• Requirement: Continue the commentary on industrial stocks from its final sentence.

Merril har sammenlignet industriselskaberne i forhold virksomheder generelt, fordi industriselskaberne har underperformed de seneste tre år. Men den situation er ved at slutte. Merrill anbefaler investorer et fokusere mere på industriselskaberne og især de højkvalitetets-selskaber, som Merrill definerer som selskaber med stærke regnskaber, robust cash flow, kompetent ledelse og en attraktiv forretningsmodel.
Industrials: Flash in the Pan or the Next Superstar?
As we consider the prospects for a continuation in industrial outperformance, we have to
pay attention to the macro backdrop that is typically present during periods of broad and
strong industrial sector outperformance. Industrial stocks typically outperform when the dollar is weakening, commodity prices are rising, the yield curve is steepening, and inflation expectations are rising.
These conditions are the greatest tailwind to the more cyclical portions of the sector, such as machinery and industrial equipment stocks. The last time we saw these macro conditions was 2016-2017, and that was the last time the industrial sector outperformed the market for an extended period of time.
To illustrate this relationship, consider the relative performance of machinery stocks compared to the Base Metals Index in Exhibit 4 and note the improvement in stock performance as we have seen commodity prices recover in recent weeks. Early signs of improvement in the other macro conditions have emerged since the mid-May relative low for industrials, supporting the outperformance experienced since that time.
Exhibit 4: Machinery Industry vs. S&P 500 and Base Commodities Index
Bloomberg Base Commodities Index Machinery/S&P 500
Looking at valuations, on an absolute basis industrial stocks are trading near record high
multiples on next year earnings. At 19x 2021 earnings, which already contemplate a
rebound in earnings from the 2020 lows, industrials haven’t been this expensive since
the end of 2017, which was followed in 2018 by a sharp reduction in multiples and
significant industrial underperformance.
The key difference is that relative to the market, industrials are trading at a 3% discount today, below the 10-year average of parity with the market and the 5% premium typically reached during expansionary industrial activity period, such as 2016 and 2017.
So given the depressed starting point for industrials and indications that the
fundamental and macro data are becoming more supportive, how should investors be
positioned to take advantage of the potential for improving industrial performance?
The first step is to maintain a commitment to staying high quality, as defined by
strong balance sheets, robust free cash flow generation, adept management teams and attractive business models.

• Provided data:
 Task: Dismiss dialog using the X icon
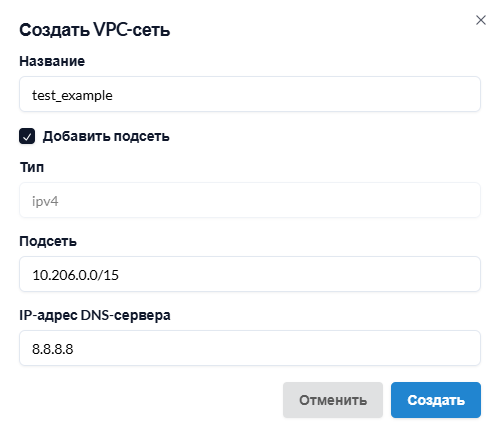click(x=481, y=20)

• Result:
Though lower-quality names can rebound the most in the early days of a recovery, usually as liquidity and solvency risks abate, this outperformance can be short-lived as the reality of elevated leverage and structural industry challenges persist into the next cycle. Quality tends to compound value through cycles, which is the ultimate goal for long-term investors.
From this selection of quality companies, the next step is to add cyclicality. This can be
achieved through select machinery names, which are starting to see forward indicators,
such as orders, start to stabilize and, as mentioned above, are sensitive to rising
commodity prices. Further, machinery companies tend to reflect optimism for longawaited infrastructure spending.
Multi-industry and industrial equipment companies may also be used to add cyclicality, looking for names that have exposure to more challenged end markets that have the most room to recover, such as auto, consumer electronics, general industrial and even oil and gas. Many of these multi-industry names also have exposure to end markets that have remained and likely will continue to be robust, such as pharmaceutical, semiconductor and certain automation.
Rails are considered another way to add cyclicality, as these high-margin, partial-monopoly businesses typically see volumes return and earnings rebound as the economy recovers.
Powerful rallies in some of the lowest-quality and/or most structurally challenged
industries, such as commercial aerospace and airlines, could be used opportunistically
to reduce positioning. Outside of the cyclical cohort, on defense contractors, even
though the industry has outperformed substantially year-to-date, the stocks are trading
at a historically wide discount to the market on 2021 earnings, possibly indicating that
election and budget risk are already being priced into shares. We note that defense
contractors, which are typically countercyclical, tend to lag when more cyclical portions
of the industrial sector start to outperform.
All in all, we see early signs that the industrial sector’s three-year string of
underperformance has the potential to come to an end, allowing for the addition of
cyclicality to portfolios while remaining high quality to support long-term returns.